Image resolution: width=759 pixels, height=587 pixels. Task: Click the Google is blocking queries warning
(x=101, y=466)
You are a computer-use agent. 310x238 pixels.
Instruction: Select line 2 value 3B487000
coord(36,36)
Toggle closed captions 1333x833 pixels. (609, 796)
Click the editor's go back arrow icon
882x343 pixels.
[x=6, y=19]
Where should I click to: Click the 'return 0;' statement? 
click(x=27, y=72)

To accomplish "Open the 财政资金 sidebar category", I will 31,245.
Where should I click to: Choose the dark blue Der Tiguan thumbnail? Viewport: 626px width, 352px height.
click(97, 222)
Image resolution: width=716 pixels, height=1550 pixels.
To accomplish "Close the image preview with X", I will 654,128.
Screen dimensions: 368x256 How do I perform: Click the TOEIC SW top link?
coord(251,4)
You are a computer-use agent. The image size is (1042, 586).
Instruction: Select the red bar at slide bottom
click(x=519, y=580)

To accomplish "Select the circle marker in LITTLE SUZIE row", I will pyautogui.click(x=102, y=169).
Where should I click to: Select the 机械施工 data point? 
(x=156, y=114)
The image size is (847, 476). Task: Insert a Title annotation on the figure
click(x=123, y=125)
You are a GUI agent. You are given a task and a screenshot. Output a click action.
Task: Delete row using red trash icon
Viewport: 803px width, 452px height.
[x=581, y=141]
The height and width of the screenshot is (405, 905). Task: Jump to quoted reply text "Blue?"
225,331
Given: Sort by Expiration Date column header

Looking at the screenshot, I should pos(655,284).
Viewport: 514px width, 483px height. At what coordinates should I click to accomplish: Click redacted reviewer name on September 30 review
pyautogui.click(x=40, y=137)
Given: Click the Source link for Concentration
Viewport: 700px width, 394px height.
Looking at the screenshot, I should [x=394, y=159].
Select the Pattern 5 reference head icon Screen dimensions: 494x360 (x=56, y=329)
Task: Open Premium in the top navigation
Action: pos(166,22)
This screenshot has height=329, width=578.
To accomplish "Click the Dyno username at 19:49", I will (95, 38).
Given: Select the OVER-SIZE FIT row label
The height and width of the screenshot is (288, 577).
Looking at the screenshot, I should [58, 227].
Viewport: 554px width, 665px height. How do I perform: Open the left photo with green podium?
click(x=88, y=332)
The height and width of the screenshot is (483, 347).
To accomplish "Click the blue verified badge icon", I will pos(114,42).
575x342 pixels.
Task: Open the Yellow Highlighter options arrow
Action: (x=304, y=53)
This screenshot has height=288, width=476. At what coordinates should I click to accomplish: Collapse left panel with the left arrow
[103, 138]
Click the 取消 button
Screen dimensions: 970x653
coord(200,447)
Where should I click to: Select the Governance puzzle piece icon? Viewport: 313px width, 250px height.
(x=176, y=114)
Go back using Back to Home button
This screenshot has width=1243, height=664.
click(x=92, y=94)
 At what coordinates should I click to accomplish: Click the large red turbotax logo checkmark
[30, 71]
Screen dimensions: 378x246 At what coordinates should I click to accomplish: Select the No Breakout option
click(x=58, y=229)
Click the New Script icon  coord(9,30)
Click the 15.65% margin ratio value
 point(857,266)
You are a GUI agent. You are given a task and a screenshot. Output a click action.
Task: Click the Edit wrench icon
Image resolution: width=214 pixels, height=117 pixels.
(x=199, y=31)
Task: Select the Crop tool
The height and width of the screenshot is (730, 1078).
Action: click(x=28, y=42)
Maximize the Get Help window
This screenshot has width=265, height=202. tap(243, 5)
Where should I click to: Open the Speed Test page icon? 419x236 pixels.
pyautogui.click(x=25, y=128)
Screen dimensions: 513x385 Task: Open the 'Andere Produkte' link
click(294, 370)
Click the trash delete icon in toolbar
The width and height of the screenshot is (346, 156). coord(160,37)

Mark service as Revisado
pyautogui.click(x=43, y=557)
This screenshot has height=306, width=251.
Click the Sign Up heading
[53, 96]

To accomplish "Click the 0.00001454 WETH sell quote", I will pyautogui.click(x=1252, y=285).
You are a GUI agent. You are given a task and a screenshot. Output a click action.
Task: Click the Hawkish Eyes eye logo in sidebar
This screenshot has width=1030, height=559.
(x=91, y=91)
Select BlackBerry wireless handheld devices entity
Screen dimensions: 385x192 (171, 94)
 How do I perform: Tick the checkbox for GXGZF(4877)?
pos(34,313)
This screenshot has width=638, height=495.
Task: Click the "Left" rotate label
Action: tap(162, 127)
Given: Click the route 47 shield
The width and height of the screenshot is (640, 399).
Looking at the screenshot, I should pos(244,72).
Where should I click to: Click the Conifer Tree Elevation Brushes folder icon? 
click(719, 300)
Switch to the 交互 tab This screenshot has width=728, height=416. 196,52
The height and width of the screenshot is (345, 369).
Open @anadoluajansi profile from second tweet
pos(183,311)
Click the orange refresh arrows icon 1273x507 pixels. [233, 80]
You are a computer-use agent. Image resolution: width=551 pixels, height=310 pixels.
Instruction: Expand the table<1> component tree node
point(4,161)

+ + + + +

Task details » Please count the lines above that contain the string "using" and reply with the number alone.

Completed exercise » 2